In this article, we will cover how to make a cold infusion (Steps 1-4) as well as some infusion storage tips.
The steps below describe the preferred method of preparation, which uses loose herbs and a mini-strainer. Like hot infusions, cold infusions can also be prepared using teabags. But teabags do not allow as much of the herbs' surface area to be exposed to the water, and they are less convenient for fresh herbs. But you can use commercial teabags or make your own teabags if you really don't want to strain the herbs.
For information about infusions such as what they are and what other terms are used to describe them, check out the What is an Infusion? heading in the How to Make a Hot Infusion article here.

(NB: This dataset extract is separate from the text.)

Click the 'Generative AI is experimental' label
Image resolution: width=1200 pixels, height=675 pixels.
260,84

This article focuses on an herbal preparation. See the Using Herbs article for more information about using herbs. And see the Herbal Preparations Overview and the other articles in the Read More section at the bottom of the article for other ideas for ways to preserve your herb harvest.
Let's get right into making cold infusions!

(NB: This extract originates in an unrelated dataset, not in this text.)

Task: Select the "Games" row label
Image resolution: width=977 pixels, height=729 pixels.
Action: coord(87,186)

How to Make a Cold Infusion
A cold infusion can be made with water that is actually cold, or it can be made with cool or room-temperature water. The key is that it is not made with hot or boiling water like a hot infusion.

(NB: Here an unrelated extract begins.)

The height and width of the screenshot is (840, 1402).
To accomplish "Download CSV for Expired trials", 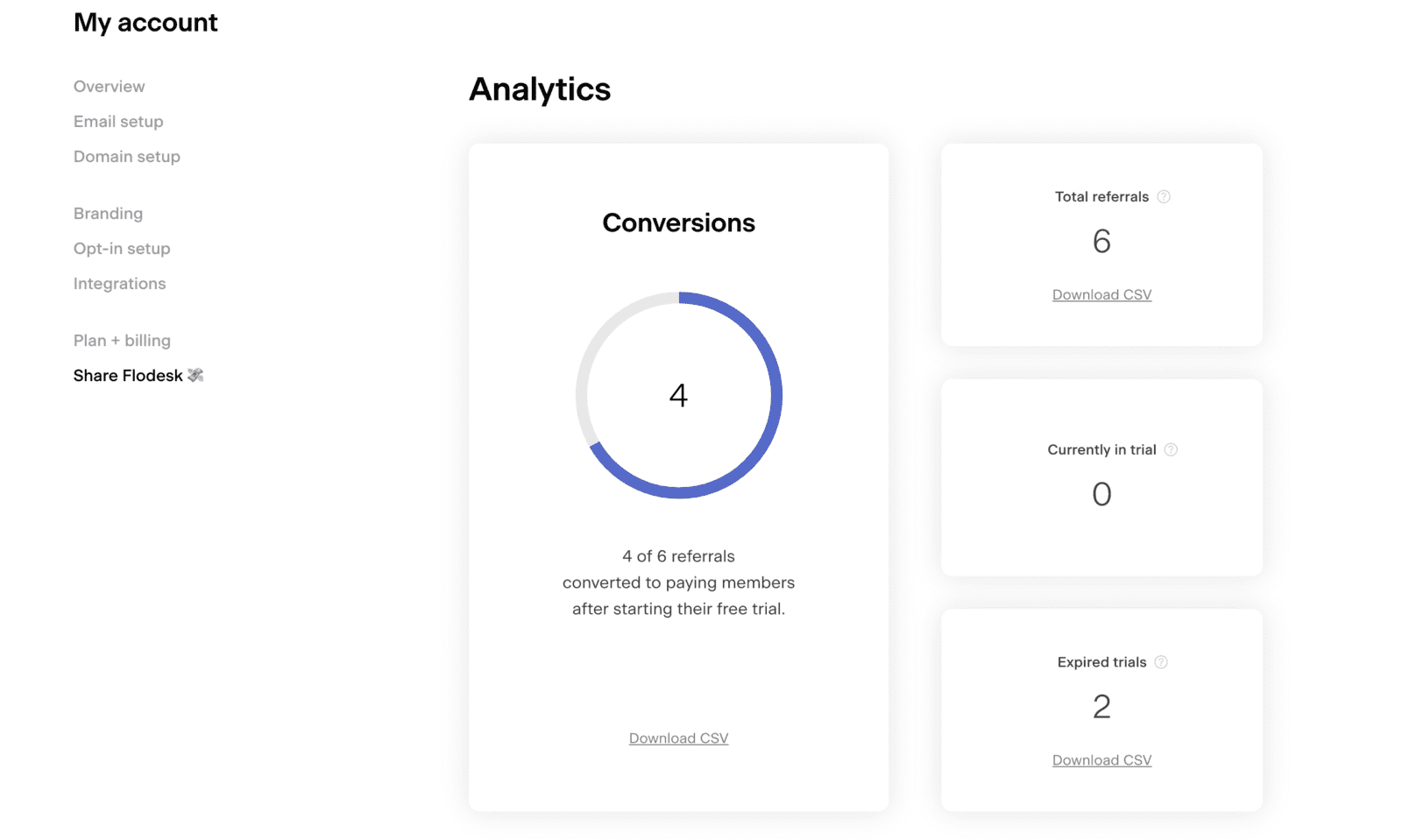I will [1101, 760].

Cold infusions are the preferred method of preparation for mucilage-containing herbs like marshmallow and plantain since mucilage is water-soluble but destroyed by heat.
They are also a great fit for herbs like chamomile that become bitter after more than a few minutes in hot water. Cold, cool, and room-temperature water can bring out a sweeter, fruitier flavor in chamomile than hot water does.
Many of the steps are similar to those of preparing a hot infusion with the exception of the water temperature and steeping time.
Ready to prepare a cold infusion? Let's get started!
Step 1: Prepare the Herbs
Place the herbs in the vessel where they will be steeping such as a mason jar.
You can mash or crumble the herbs as you add them to the steeping vessel to break down the herbs' cell walls and to increase surface area exposed to the water, both of which result in herbal properties infusing into the water more quickly, efficiently, and abundantly.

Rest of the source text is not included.